Whitworth extended his gift to confirm what was happening. A man was rampaging through the streets ahead, bashing himself through some of the last remaining original apartments the city had left. His mind was swirling with chaotic emotion. Three people were injured so far, no casualties. Whitworth closed his eyes and began to work. He needed to stall while first responders were on their way. It ought to take five minutes before they arrive. New Langshir’s size was a nightmare. It could be called a blessing that similar incidents only happened once a week.

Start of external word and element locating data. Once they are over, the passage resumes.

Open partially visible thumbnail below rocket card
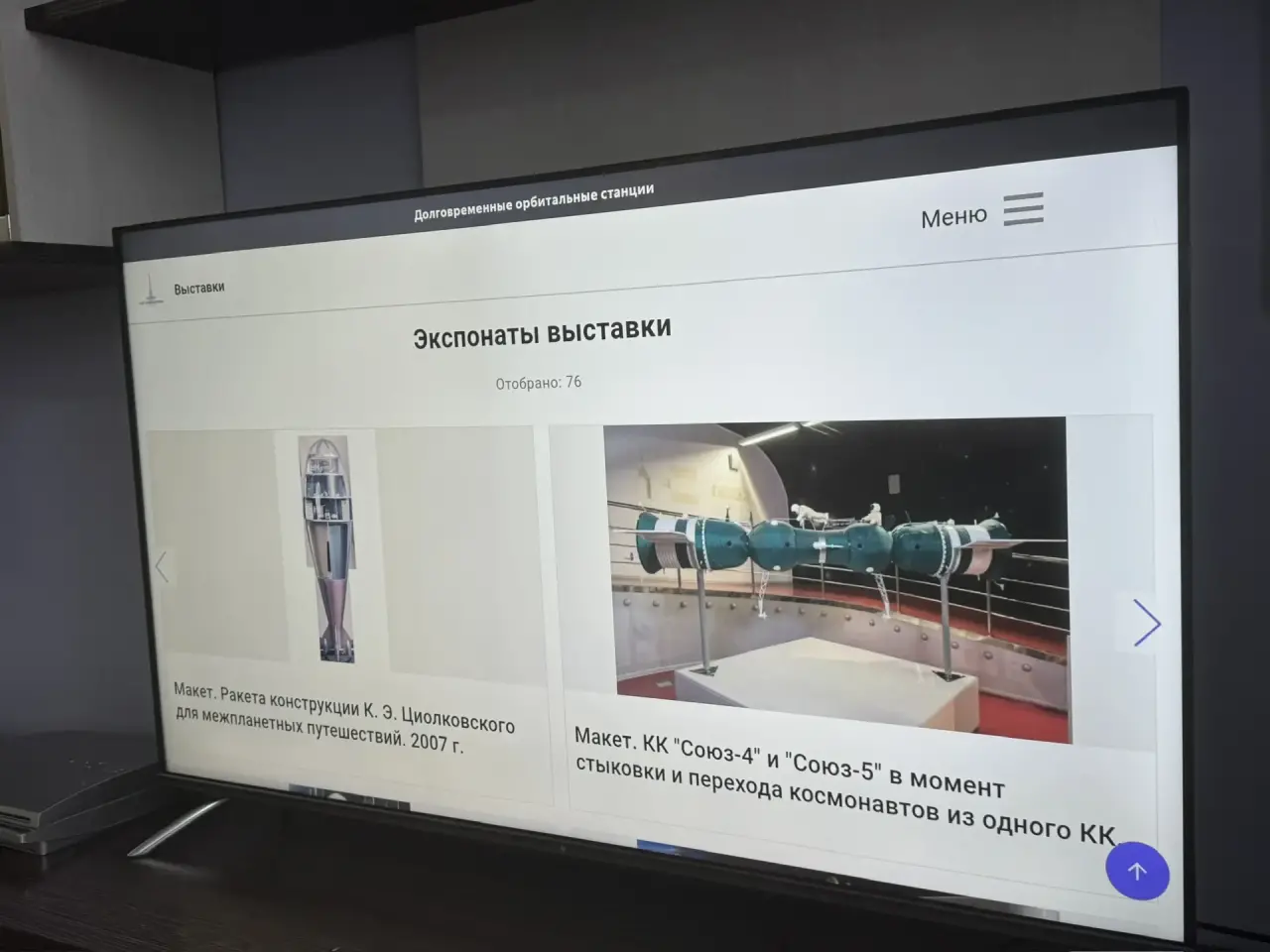click(x=347, y=795)
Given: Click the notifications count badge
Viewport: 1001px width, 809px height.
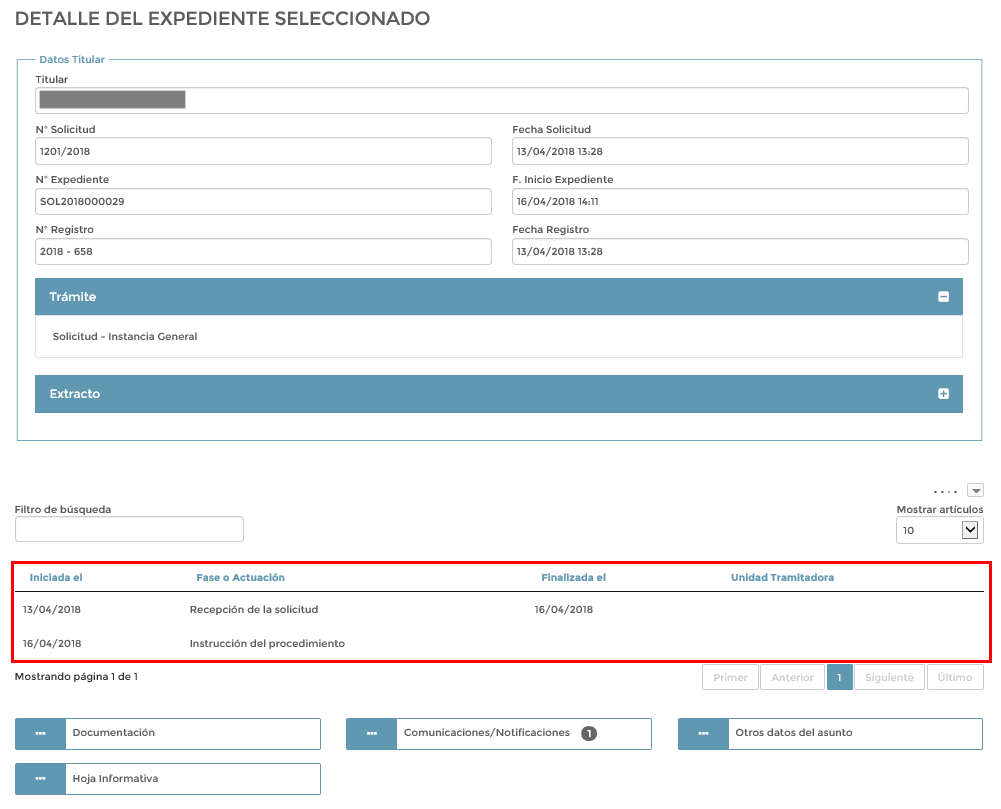Looking at the screenshot, I should 589,733.
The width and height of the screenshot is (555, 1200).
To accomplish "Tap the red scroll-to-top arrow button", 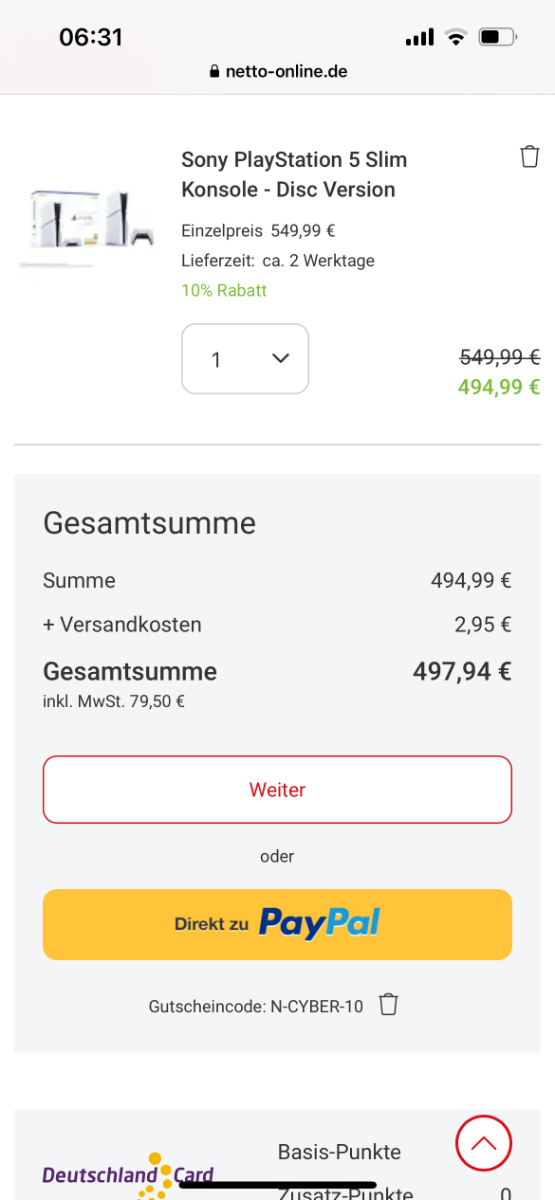I will (484, 1142).

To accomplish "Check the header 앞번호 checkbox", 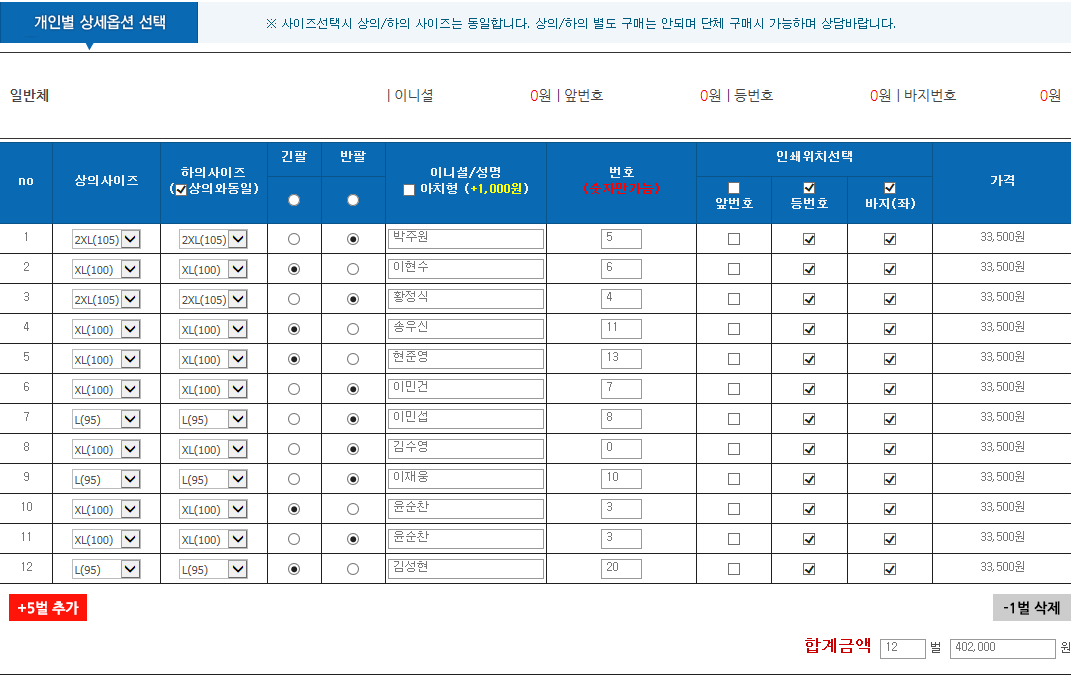I will pos(734,188).
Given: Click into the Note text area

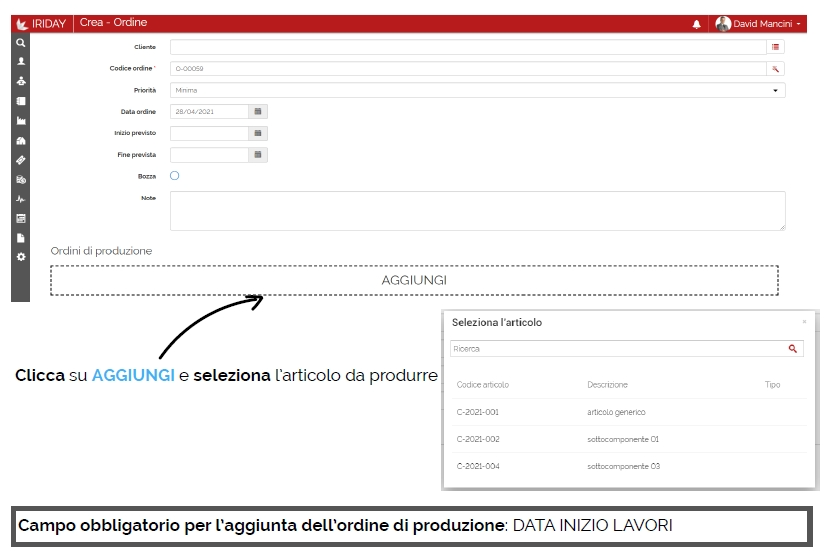Looking at the screenshot, I should pyautogui.click(x=477, y=211).
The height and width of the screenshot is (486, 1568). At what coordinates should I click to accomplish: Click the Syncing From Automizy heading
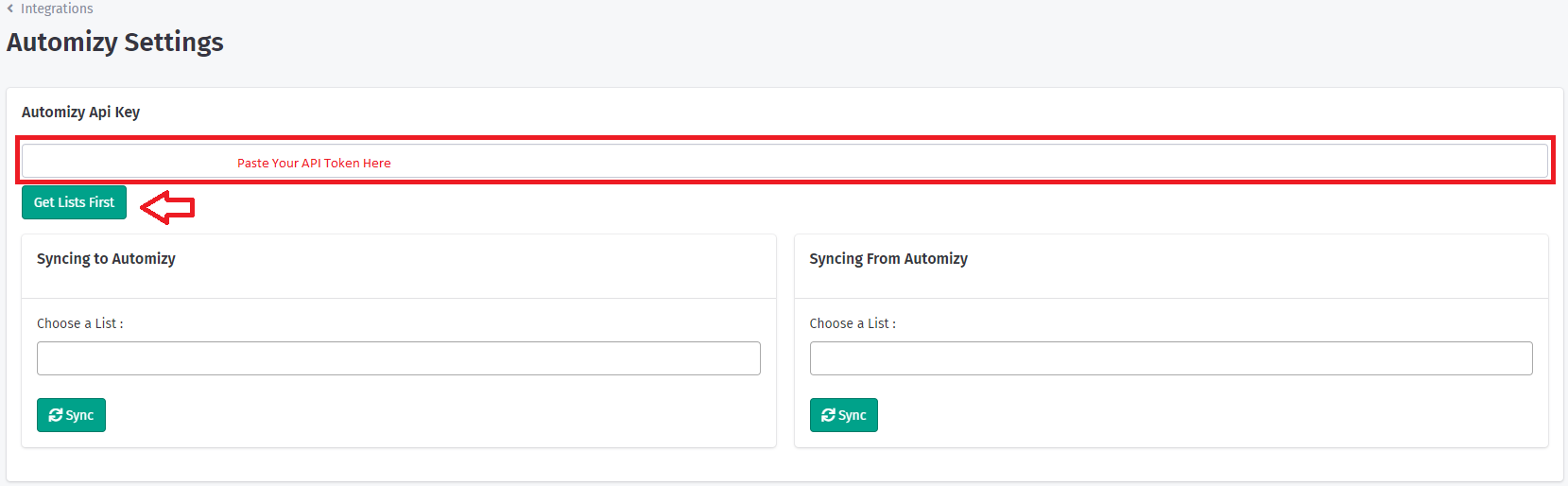click(888, 259)

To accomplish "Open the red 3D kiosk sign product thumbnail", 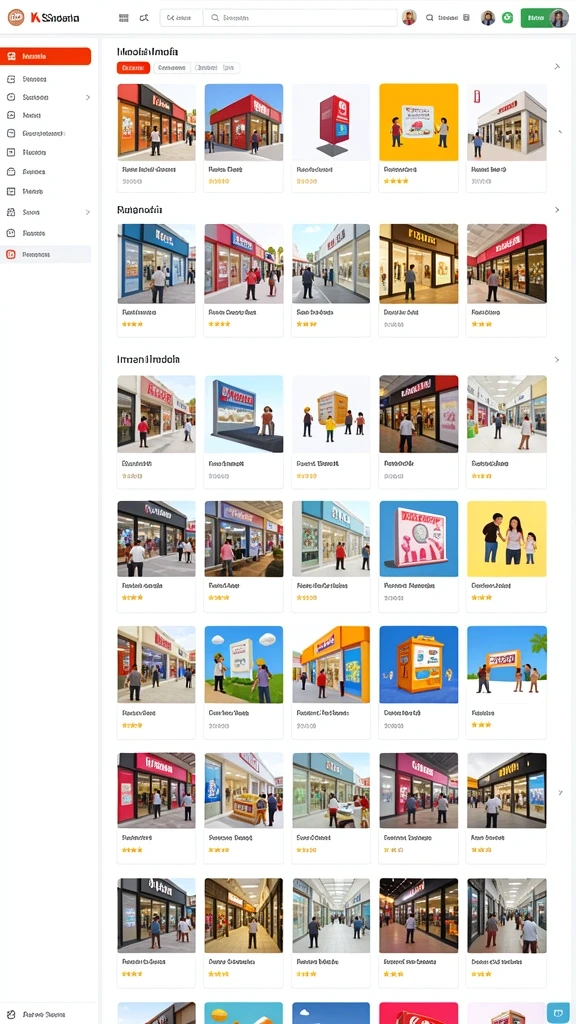I will 331,122.
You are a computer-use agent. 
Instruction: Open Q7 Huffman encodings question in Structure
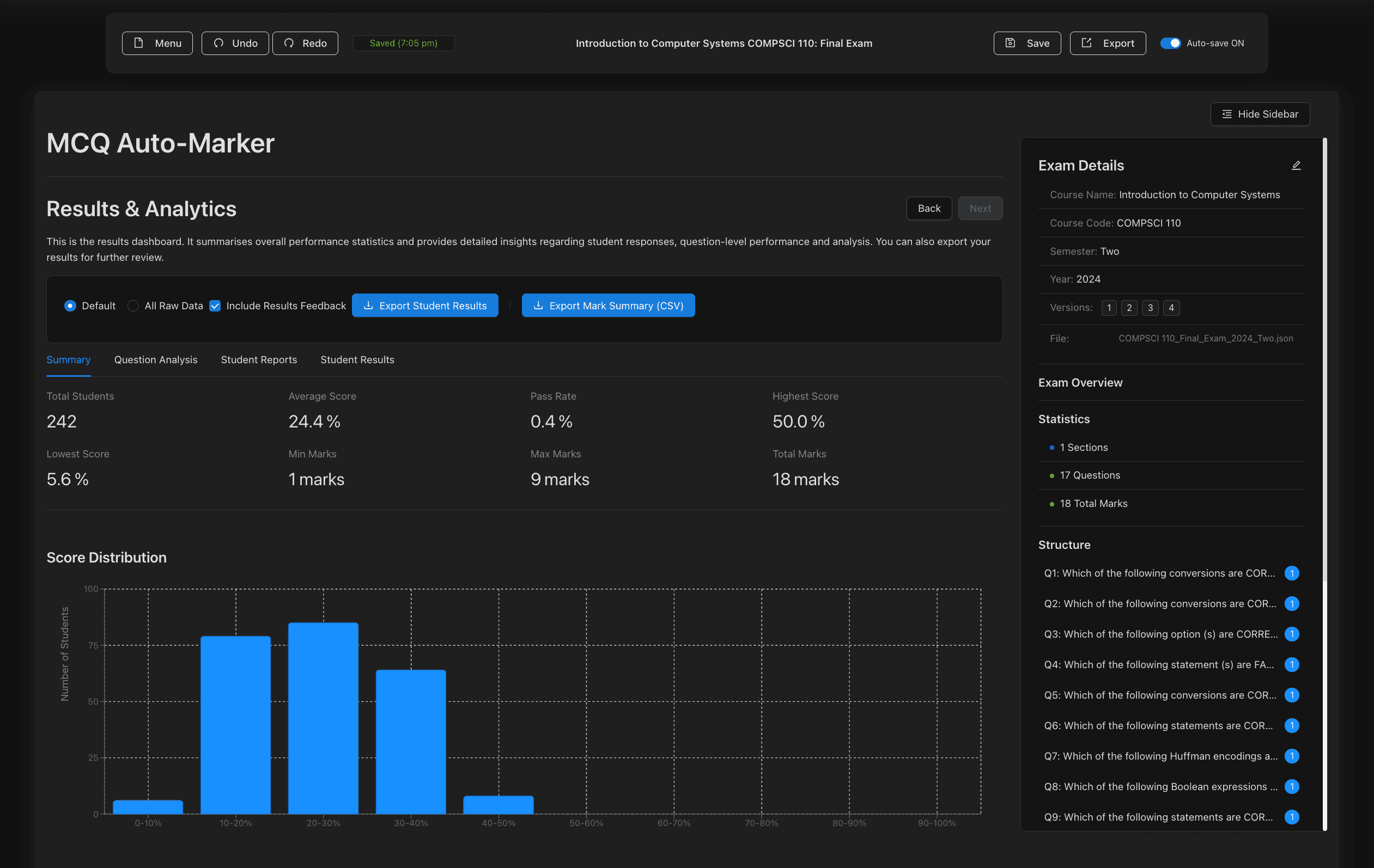coord(1160,756)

As his car drove around the spectacle, he dove into the man’s mind. Who was he? A mechanic. Motive? Too cloudy to discern. He was a normal man with category 2 gigantism, celebrating successful anger management therapy. Something had set off a storm in the mechanic’s mind and he grew ten extra feet of height and muscle in the middle of their shop.
Whitworth numbed the man’s nerves, slowing those wild movements. Then he dug through the man’s mind to draw calming memories like water from a well. It seemed to work. He could feel the destruction coming to a halt. Then a blast of psychic pain interrupted him, loosening his grip. A fourth injury just occurred. A young boy with a telepathic gift just had his leg crushed by a piece of falling debris. About a dozen people nearby fell to the ground as the boy couldn’t help but project the horrific feeling of a destroyed ankle all around him. The giant mechanic roared, losing whatever calmness Whitworth had tried to create and was approaching the people on the ground with.
“Shit!”
He had no choice. He was being gentle before. Whitworth prepared to crush the uncontrollable man’s somatic nervous complex before something permanent happened to the people around him.
A tremor travelled through the asphalt as the giant’s bulk fell onto the middle of the road. One of his hands shattered the windshield of a parked car. Alarms blared.
Whitworth blinked in surprise. He had not done it yet. He took the perspective of a passing pigeon in the area to get a bird’s eye view of what had just happened. On the sidewalk, a man in a sleeveless shirt folded away a personal defense weapon. A woman tucked an identical weapon back into her apron pocket. There were at least two more civilians with those submachine guns in their hands.
Ammunition that could hurt cat-2 gifted were definitely on the schedule of prohibited weaponry. Yet there they were in the hands of apparently ordinary people. Meanwhile, the first responder team of heroes were still a minute away. Whitworth withdrew his mental awareness, his brow furrowed deeper than ever.
He made a call.
“Sokolov? I need you undercover.”
“Where?”
“This city. Something’s been happening under our noses.”
“What? Where are you?”
“I’m headed to a conference in town hall. Don’t wait up.”